Now, I get the writers ran out of time and plot but they crammed in three seasons' worth of character development in three episodes and it stings. Or should that be burns?
Three years ago, at the end of season six, I wrote a piece that Game of Thrones had finally done justice to its female characters.
At that point in the story, Dany was on her way to Westeros in alliance with three houses lead by women (Olenna, Yara and Ellaria). Sansa had just saved Jon's arse at the Battle of the Bastards, Cersei had climbed up to that cold Iron Throne and Arya Stark had just reclaimed her name.
Also, we'd just met Lyanna Mormont, who was so magnificent.
Where are we now? Half of those women are dead and one of them has just set the world on fire for no real reason.
And then there's that very awkward proclamation from Sansa that being brutally raped and manipulated made her strong. OK, then.
Two episodes ago, when Tyrion and Varys sat down to talk about power and who's entitled to rule, they set up the binary of Jon being even-tempered and Dany being very not. It's such a tired gender trope.
Now, with only the finale to go, that tete-a-tete feels like some sort of cringeworthy justification of what's to come.
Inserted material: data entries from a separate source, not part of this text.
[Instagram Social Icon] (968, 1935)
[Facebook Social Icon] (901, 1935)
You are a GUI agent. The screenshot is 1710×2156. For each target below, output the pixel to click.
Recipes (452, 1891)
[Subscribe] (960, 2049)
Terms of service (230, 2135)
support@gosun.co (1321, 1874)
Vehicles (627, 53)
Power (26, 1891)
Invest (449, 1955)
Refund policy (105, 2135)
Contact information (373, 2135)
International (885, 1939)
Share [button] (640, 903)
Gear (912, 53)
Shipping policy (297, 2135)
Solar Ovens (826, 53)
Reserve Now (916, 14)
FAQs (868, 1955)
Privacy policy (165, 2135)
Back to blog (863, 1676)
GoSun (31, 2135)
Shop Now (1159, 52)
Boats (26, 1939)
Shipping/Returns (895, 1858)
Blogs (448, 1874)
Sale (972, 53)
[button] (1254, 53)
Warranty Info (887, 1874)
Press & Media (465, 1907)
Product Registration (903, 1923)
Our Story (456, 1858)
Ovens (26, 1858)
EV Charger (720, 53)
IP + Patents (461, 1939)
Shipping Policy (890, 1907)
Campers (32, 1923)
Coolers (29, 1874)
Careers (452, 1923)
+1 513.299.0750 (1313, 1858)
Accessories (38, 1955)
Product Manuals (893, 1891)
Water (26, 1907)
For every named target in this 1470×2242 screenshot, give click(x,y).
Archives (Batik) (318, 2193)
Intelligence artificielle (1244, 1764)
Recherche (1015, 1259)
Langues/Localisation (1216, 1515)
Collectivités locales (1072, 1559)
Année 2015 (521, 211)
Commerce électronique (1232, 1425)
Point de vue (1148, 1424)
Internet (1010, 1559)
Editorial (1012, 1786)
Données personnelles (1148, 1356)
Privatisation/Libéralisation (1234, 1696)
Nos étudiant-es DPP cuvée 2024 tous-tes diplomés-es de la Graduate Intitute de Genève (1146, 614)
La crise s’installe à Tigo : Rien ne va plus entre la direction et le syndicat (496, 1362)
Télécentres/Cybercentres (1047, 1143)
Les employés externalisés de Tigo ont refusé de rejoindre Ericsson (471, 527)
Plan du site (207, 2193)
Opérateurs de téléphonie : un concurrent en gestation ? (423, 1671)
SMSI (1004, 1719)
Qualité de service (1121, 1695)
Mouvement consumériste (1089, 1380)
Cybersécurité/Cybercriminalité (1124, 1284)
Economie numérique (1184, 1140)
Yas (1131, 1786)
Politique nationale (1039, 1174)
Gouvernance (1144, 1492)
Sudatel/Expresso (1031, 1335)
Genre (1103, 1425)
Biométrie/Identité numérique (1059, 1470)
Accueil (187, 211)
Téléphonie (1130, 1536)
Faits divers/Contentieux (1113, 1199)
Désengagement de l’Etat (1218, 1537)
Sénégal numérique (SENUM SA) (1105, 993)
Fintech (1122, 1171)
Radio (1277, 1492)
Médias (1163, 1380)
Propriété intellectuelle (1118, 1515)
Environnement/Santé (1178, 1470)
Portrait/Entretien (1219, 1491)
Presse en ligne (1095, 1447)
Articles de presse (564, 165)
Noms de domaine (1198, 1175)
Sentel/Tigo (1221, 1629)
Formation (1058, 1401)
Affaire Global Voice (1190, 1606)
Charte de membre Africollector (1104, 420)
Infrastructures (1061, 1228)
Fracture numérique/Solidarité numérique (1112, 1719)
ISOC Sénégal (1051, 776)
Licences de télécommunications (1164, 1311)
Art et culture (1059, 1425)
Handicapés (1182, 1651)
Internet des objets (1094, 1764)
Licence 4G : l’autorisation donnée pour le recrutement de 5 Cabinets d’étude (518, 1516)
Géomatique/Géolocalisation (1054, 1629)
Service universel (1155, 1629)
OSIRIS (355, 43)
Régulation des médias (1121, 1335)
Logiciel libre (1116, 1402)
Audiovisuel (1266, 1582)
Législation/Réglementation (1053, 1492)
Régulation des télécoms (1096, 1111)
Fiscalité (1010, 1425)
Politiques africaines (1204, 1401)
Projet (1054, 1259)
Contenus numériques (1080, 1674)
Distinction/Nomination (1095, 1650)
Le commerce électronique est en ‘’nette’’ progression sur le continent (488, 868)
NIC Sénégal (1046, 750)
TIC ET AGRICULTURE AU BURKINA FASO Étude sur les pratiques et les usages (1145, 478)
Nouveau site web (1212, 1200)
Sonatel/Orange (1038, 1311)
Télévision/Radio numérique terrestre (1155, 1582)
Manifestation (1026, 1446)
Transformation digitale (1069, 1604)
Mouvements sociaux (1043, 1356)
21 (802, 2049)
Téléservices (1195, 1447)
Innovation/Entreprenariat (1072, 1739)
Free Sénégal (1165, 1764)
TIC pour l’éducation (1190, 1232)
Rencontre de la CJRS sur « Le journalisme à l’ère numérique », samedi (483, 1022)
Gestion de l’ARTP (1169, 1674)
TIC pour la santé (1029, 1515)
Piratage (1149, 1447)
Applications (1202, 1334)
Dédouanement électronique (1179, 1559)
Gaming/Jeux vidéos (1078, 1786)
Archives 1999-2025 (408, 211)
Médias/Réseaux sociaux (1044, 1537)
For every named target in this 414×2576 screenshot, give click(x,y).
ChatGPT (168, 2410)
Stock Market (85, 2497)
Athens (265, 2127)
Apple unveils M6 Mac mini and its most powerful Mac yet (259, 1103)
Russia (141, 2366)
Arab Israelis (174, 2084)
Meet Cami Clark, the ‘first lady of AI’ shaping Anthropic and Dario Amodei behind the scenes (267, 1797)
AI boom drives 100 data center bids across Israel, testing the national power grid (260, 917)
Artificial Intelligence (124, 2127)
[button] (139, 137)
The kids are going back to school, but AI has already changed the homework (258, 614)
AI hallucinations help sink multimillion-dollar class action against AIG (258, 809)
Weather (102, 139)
s this what Game of Thrones is going to resort to? Because that would be a boring and predictable ending, the worst thing they could do.
Yes, the show may be set in an era where gender relations aren't as "progressive" or "enlightened" as now, but it's a fantasy series with dragons and magic fire so there's no real historical fidelity it has to adhere to. And it's still being made in modern times for a modern audience.
Who knows. Maybe the writers will surprise us and go with an ending that reflects the earlier complexity of its story and its characters, including Dany.
Maybe Dany will still be dispatched (because her actions are irredeemable) but hopefully it won't be as simple as Jon Snow takes the literal seat of power, end of story. In 2019, the idea of concentrated power feels particularly insidious.
So here's hoping the Game of Thrones writers deliver one last surprise, one that is earnt and not a slap in the face to all the fans that have given them eight years of loyalty.
The Game of Thrones finale airs today at 1pm on Sky SoHo and will be available on Neon.